■ Teks Halaman:
::::

Karya seni figuratif ini 5.000 tahun lebih tua dari pemegang rekor sebelumnya, yakni lukisan gua yang berasal dari Sulawesi, Indonesia.
Dalam dunia arkeologi, gua-gua yang berada di dalam hutan Kalimantan Timur terkenal memiliki banyak lukisan kuno. Namun, usianya diperkirakan relatif muda, hanya sekitar 10.000 tahun.
Namun, saat arkeolog dan geokimiawan Maxime Aubert dari Griffith University, Australia, melakukan penanggalan radiometrik terhadap salah satu gua di Kalimantan, ia menemukan bahwa usianya jauh lebih tua dari lukisan gua di Sulawesi.
Dalam memastikan jejak seni prasejarah itu, ia tidak hanya menguji lukisan ternak yang kemungkinan merupakan gambaran banteng. Aubert juga menguji segudang siluet tangan yang tersebar di seluruh gua.
"Lukisan gua tertua ini mirip seperti gambar binatang besar yang sulit diidentifikasi, mungkin ini adalah spesies sapi liar yang dulu berkeliaran di hutan Kalimantan. Kami memperkirakan usia minimumnya sekitar 40.000 tahun dan saat ini menjadi karya seni figuratif tertua yang diketahui," jelas Aubert yang juga menganalisis usia lukisan gua di Sulawesi dalam pernyataan resminya.

::::

■ Tentang Latihan Ini:
Lanjutkan teks tentang lukisan gua tertua di Kalimantan, dimulai setelah kalimat terakhirnya. Baris-baris di bawah ini diambil dari sumber yang berbeda.

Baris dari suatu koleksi
::::

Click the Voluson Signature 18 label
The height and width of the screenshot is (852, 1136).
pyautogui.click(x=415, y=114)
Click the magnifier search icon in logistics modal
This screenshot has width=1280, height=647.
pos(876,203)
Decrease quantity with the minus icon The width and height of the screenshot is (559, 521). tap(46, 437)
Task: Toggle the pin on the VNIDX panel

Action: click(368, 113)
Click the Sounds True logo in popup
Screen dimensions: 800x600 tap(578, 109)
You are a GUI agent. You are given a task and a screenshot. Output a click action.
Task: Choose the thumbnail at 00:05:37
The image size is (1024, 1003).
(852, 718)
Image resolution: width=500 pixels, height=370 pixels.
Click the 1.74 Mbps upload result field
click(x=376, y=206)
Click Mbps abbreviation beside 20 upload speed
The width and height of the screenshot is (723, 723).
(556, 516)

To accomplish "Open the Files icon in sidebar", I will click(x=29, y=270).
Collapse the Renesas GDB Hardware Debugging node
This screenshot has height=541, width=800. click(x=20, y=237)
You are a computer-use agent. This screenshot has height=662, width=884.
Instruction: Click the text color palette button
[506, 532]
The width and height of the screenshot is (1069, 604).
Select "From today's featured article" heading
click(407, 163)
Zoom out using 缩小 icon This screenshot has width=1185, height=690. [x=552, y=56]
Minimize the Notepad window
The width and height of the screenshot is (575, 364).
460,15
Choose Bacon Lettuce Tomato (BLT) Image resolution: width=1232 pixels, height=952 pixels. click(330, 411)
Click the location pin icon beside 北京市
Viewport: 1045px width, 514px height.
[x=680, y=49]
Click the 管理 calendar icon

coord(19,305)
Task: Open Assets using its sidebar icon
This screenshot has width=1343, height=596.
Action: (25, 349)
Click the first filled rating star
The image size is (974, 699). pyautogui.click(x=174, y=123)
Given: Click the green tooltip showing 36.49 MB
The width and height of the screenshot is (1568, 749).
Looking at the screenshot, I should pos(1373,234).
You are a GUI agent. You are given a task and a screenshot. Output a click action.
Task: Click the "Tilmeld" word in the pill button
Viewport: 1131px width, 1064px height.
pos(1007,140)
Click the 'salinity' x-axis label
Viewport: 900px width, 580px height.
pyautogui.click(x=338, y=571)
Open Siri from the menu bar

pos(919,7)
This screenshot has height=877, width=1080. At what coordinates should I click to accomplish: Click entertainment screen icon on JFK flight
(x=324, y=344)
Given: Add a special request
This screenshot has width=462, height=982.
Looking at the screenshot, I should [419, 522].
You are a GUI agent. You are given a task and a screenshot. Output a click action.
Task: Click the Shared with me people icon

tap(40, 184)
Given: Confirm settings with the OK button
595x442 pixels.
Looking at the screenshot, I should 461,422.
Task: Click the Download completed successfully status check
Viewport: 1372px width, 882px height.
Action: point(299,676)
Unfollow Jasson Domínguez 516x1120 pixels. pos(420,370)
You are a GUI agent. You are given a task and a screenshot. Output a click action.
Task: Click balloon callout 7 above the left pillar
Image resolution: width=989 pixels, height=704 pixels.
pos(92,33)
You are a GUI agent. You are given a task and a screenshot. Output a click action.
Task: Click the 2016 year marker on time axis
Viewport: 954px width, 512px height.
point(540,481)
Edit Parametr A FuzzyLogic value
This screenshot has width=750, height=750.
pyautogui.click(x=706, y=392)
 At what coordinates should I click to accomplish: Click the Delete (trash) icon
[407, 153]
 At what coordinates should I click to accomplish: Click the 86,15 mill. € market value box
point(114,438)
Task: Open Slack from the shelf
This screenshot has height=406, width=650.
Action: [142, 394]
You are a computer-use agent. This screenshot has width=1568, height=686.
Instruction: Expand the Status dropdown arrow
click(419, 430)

::::

■ Jawaban Latihan:
Seperti dilansir Science Alert, Rabu (7/11/2018), karya seni tertua bukan hanya lukisan gua. Ada juga karya seni pahat tertua, berupa patung Löwenmensch dari Jerman. Patung berkepala manusia dan tubuh manusia ini usianya sekitar 35.000 sampai 40.000 tahun.
Proses penanggalan lukisan gua
Bagaimana menganalisis usia lukisan gua? Jika Anda seberuntung Aubert dan timnya, Anda akan menemukan beberapa batuan yang usianya ribuan tahun tumbuh di sekitar lukisan gua.
Dalam hal ini, Aubert menemukan beberapa bagian gambar banteng tertutup lapisan kalsit.
Lapisan kalsit itu kemudian diuji dengan teknik yang disebut penanggalan uranium-thorium.
"Air hujan merembes melalui batu kapur dan melarutkan sejumlah kecil uranium. Uranium bersifat radioaktif dan seiring berjalannya waktu membusuk menjadi elemen lain, torium. Tingkat pembusukan diketahui dengan tepat," ujar Aubert kepada Science Alert.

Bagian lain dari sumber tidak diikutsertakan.